THE DATA:

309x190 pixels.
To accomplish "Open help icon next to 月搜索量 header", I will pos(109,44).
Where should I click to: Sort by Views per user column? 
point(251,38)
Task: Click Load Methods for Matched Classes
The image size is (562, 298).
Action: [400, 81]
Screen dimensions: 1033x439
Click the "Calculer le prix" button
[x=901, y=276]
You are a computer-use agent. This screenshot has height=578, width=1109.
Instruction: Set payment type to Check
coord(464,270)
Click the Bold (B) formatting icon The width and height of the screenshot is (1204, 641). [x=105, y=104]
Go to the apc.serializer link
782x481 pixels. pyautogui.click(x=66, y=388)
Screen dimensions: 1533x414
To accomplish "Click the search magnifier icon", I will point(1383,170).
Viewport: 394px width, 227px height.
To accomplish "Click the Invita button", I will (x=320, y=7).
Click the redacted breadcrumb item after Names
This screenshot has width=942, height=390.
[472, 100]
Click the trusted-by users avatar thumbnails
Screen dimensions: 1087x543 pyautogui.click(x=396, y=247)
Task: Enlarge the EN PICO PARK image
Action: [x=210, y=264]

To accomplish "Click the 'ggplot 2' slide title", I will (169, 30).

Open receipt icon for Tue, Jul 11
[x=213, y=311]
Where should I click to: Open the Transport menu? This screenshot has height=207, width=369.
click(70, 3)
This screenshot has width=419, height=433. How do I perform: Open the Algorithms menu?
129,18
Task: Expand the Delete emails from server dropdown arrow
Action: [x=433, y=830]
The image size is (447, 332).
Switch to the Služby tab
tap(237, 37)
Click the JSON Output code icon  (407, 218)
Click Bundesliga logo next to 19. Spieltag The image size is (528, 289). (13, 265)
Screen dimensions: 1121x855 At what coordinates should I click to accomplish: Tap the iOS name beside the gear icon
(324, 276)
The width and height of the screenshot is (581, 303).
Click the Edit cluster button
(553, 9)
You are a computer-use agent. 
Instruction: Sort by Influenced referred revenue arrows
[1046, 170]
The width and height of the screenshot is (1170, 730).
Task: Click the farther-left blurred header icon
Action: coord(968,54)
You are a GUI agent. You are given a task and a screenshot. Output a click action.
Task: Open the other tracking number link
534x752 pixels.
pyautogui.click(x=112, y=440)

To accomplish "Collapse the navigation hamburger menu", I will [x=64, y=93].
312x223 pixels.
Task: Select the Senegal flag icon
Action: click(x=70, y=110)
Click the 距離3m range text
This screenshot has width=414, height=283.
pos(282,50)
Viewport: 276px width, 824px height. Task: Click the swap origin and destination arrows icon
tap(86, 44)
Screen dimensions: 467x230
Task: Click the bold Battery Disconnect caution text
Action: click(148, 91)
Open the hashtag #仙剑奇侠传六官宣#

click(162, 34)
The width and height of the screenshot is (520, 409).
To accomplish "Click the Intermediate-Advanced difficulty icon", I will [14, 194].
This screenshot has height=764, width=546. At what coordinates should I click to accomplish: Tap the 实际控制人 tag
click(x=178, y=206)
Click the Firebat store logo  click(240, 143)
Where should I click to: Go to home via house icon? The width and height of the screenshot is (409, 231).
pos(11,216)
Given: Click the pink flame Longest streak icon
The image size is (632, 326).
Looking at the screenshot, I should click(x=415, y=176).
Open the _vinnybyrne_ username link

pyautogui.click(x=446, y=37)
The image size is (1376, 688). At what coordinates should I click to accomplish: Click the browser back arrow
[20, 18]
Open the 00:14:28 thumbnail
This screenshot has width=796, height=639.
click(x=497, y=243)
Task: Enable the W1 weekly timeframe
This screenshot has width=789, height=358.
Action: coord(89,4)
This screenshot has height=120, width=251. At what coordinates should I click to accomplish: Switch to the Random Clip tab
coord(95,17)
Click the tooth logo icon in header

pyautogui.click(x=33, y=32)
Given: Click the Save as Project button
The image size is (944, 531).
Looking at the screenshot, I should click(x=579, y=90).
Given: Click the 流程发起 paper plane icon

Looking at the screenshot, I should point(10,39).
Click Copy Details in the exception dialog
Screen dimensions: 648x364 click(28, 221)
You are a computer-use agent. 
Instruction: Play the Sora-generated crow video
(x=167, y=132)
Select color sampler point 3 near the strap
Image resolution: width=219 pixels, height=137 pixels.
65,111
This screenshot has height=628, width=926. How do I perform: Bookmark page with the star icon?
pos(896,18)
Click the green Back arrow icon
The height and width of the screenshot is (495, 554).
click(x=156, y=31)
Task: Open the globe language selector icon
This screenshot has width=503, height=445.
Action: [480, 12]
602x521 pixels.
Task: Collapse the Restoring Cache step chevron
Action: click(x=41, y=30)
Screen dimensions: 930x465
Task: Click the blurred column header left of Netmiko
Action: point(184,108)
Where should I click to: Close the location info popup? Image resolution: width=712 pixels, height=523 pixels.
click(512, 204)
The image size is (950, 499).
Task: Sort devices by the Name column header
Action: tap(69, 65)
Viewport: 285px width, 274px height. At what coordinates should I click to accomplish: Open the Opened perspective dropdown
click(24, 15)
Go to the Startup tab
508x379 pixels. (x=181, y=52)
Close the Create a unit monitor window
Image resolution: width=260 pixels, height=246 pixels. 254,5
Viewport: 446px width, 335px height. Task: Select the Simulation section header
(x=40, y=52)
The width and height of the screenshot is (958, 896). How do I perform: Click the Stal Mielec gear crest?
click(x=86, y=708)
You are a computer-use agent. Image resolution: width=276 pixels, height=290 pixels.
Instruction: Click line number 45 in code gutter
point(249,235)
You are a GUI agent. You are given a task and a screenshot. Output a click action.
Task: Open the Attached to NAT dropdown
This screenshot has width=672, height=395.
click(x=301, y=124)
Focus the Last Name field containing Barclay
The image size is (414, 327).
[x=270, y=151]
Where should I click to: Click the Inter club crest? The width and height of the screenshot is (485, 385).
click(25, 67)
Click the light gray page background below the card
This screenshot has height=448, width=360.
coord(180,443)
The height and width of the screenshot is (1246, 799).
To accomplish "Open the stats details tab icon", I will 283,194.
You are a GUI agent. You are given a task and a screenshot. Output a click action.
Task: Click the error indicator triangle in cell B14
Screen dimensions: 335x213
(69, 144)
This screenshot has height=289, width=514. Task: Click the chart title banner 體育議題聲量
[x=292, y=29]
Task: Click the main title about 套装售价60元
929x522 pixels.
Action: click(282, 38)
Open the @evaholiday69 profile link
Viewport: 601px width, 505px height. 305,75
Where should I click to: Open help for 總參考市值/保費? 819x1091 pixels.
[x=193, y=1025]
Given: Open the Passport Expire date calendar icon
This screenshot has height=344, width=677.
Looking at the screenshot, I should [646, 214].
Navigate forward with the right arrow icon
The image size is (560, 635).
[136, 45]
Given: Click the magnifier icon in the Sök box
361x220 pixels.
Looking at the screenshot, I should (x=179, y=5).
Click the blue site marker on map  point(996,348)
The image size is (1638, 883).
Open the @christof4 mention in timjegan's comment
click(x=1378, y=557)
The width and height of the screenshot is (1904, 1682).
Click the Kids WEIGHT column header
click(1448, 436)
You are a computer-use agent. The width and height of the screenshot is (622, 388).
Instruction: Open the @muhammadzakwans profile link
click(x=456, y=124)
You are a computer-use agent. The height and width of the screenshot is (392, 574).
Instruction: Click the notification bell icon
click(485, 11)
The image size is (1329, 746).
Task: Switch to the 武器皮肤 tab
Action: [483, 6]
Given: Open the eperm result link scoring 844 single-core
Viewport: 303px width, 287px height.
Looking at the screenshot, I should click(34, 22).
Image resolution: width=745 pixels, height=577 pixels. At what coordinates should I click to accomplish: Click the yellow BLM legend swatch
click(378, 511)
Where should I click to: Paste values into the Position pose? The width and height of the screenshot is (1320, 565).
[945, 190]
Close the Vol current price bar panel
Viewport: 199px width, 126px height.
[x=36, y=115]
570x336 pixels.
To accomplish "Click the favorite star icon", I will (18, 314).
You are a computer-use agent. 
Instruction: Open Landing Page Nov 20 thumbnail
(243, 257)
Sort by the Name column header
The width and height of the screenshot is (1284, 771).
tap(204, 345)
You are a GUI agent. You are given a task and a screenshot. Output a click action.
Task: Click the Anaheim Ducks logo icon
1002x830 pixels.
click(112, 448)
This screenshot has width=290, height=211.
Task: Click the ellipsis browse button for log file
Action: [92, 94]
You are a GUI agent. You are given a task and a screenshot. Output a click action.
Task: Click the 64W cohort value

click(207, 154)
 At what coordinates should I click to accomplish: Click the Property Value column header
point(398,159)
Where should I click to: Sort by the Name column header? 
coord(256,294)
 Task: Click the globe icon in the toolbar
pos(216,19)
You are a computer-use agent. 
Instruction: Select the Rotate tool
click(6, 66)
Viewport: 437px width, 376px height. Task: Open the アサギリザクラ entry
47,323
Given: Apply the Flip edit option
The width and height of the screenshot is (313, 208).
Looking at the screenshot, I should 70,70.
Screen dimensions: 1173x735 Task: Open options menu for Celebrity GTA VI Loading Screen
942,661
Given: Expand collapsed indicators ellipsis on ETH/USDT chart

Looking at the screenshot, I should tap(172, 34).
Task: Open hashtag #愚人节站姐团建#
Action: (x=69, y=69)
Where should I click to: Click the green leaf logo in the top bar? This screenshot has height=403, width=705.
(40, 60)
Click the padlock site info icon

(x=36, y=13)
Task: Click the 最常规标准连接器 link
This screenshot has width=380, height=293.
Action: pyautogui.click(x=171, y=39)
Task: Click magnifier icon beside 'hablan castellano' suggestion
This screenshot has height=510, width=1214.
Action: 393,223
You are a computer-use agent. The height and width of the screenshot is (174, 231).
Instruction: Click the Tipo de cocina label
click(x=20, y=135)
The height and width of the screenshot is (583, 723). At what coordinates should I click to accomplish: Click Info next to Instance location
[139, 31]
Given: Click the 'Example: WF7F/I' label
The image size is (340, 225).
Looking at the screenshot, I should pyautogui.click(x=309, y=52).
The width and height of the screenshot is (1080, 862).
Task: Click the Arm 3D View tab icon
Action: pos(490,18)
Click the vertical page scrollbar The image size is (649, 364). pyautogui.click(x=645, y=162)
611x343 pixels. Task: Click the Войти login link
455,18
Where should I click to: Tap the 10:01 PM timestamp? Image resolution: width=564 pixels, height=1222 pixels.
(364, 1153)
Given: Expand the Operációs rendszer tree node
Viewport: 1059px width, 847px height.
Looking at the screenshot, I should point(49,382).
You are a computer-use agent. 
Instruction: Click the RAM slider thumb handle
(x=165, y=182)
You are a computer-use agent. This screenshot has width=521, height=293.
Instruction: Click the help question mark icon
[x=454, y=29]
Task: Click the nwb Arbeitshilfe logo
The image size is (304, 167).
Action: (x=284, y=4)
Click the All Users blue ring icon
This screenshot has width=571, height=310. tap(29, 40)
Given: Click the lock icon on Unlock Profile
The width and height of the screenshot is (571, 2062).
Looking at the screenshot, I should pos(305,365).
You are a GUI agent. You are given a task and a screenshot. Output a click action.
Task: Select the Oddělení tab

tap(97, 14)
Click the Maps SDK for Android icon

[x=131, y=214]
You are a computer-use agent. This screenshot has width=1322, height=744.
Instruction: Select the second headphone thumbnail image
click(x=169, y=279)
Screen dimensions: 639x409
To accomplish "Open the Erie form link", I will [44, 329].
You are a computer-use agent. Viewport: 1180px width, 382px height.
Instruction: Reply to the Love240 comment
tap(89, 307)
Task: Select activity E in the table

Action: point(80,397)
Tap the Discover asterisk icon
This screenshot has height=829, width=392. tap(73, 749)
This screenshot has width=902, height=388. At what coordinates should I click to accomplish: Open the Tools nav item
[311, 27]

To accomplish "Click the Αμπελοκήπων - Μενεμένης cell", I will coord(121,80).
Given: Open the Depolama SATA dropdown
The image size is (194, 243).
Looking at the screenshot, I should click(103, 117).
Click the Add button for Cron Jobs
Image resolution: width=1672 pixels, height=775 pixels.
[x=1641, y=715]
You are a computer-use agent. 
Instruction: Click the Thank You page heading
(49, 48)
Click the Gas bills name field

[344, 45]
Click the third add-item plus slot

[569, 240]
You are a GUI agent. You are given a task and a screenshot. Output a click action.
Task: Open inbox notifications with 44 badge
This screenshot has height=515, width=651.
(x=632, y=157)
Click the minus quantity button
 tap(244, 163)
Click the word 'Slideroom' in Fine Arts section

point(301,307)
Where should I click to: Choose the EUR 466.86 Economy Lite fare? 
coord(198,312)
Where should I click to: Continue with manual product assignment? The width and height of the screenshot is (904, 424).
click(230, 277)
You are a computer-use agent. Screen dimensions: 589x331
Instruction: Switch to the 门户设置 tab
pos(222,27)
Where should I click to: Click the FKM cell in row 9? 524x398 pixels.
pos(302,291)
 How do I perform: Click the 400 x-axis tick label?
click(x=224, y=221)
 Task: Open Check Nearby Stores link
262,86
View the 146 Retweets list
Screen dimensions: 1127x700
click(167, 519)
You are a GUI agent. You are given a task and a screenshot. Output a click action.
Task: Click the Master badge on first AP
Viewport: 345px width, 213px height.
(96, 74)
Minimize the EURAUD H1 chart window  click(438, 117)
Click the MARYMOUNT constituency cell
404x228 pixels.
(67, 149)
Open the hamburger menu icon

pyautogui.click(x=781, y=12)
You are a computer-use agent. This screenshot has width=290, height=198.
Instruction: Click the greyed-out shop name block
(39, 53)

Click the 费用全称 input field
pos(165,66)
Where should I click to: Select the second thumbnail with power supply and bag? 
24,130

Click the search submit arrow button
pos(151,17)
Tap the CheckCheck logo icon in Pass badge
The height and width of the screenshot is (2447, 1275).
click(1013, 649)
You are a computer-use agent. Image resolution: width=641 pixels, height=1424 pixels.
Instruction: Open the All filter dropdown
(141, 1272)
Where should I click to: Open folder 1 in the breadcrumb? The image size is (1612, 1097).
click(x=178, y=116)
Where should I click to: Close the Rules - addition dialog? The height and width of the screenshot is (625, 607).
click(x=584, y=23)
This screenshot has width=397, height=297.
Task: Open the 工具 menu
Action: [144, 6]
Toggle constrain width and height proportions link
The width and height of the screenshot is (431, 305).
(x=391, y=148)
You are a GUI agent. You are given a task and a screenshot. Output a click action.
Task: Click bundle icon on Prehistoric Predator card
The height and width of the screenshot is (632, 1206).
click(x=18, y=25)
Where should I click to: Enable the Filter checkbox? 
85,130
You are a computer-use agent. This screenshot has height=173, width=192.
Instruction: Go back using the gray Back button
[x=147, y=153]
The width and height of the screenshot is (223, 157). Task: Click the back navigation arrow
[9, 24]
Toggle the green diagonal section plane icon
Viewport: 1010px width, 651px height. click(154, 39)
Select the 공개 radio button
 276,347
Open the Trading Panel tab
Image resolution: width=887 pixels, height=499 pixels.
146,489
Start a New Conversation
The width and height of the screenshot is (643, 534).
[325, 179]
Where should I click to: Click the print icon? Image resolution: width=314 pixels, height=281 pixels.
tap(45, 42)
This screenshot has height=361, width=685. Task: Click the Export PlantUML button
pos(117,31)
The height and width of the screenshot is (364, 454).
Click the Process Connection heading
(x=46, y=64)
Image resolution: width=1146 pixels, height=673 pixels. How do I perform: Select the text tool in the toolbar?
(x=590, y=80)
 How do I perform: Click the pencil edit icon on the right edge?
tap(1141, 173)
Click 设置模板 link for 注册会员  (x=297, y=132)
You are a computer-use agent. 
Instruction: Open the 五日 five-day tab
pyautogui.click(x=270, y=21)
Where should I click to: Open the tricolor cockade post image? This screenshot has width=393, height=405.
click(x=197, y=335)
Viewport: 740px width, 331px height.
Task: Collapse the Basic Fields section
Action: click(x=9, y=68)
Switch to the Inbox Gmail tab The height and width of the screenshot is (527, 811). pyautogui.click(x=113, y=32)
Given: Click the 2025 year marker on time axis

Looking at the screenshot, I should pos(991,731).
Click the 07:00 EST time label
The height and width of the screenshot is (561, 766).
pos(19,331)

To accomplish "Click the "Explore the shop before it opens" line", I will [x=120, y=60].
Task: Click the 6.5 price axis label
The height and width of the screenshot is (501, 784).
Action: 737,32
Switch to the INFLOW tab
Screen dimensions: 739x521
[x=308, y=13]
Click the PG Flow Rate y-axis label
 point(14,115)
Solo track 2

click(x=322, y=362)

TO DO:
Take the records above and return, word for word, only the lines that fall from the line with "Click the search submit arrow button" to the line with "Toggle constrain width", both of them included.

TASK RESPONSE:
Click the search submit arrow button
pos(151,17)
Tap the CheckCheck logo icon in Pass badge
The height and width of the screenshot is (2447, 1275).
click(1013, 649)
You are a computer-use agent. Image resolution: width=641 pixels, height=1424 pixels.
Instruction: Open the All filter dropdown
(141, 1272)
Where should I click to: Open folder 1 in the breadcrumb? The image size is (1612, 1097).
click(x=178, y=116)
Where should I click to: Close the Rules - addition dialog? The height and width of the screenshot is (625, 607).
click(x=584, y=23)
This screenshot has width=397, height=297.
Task: Open the 工具 menu
Action: [144, 6]
Toggle constrain width and height proportions link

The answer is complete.